From the laboratory perspective, currently there is no one chip for measuring all environmental exposures even assuming our ability to delineate all relevant exposures. It may be that chips will need to be designed to measure specific types of exposures in a comprehensive manner, and that multiple chips would be needed for fully characterize human exposure even during a particular sensitive window. Arriving at a minimum data set for exposures during critical and sensitive windows is daunting, but not impossible. For example, considerable efforts already have been undertaken to assist with gene*environmental interactions and include the PhenX Toolkit. This resource comprising 338 standardized measures relevant for assessing complex diseases, phenotypic traits and environmental exposures [42]. These past efforts coupled with more inclusive environmental assessments may be instrumental for helping to delineate and measure exposures across the lifespan.
A final last hurdle to plan for and overcome is the eventual combining of exposome, genome and epigenome data. This undertaking is likely to produce an unprecedented high dimensional longitudinal hierarchical data structure, but one most closely resembling the humanome. To date, the exposome is a critical missing element of this ultimate mega database. This critical data gap should be one that trans-disciplinary teams seek to overcome in the interest of discovery and beyond.
5. What impact might the exposome have for transforming population health?

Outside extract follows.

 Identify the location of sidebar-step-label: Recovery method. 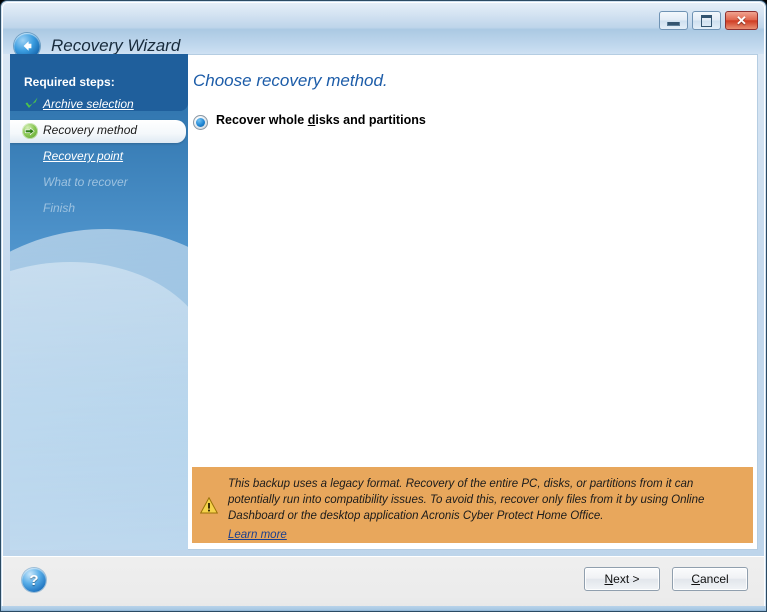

While considerable progress has been made for promoting and maintaining population health as evident by the positive secular trend for life expectancy during the past century, our approach to understanding health remains fragmented or globally defined by type (e.g., basic, clinical or population), organ or disease specific (e.g., diabetes, cancer) or lifespan (e.g., pregnancy, reproduction). While specialized research needs to continue, opportunities for larger scale research initiatives are needed with the goal of transforming how we think about, approach and conduct research on human health and disease. In fact, a new taxonomy of disease has recently been developed, and one that includes the exposome as a key aspect for building the “knowledge network” that will be instrumental for understanding exposures and the mechanisms underlying disease [43]. Thus, the exposome offers an exciting and timely platform for such thinking and novel research opportunities, and one that parallels human life. It has the potential to transform our conceptual framework for thinking about human health in its continuum, while encompassing other noteworthy paradigm shifts such as the DOHaD hypothesis and life course epidemiology. The pinnacle of the exposome’s success will lie with improved life expectancy (and the removal of disparities) for all populations.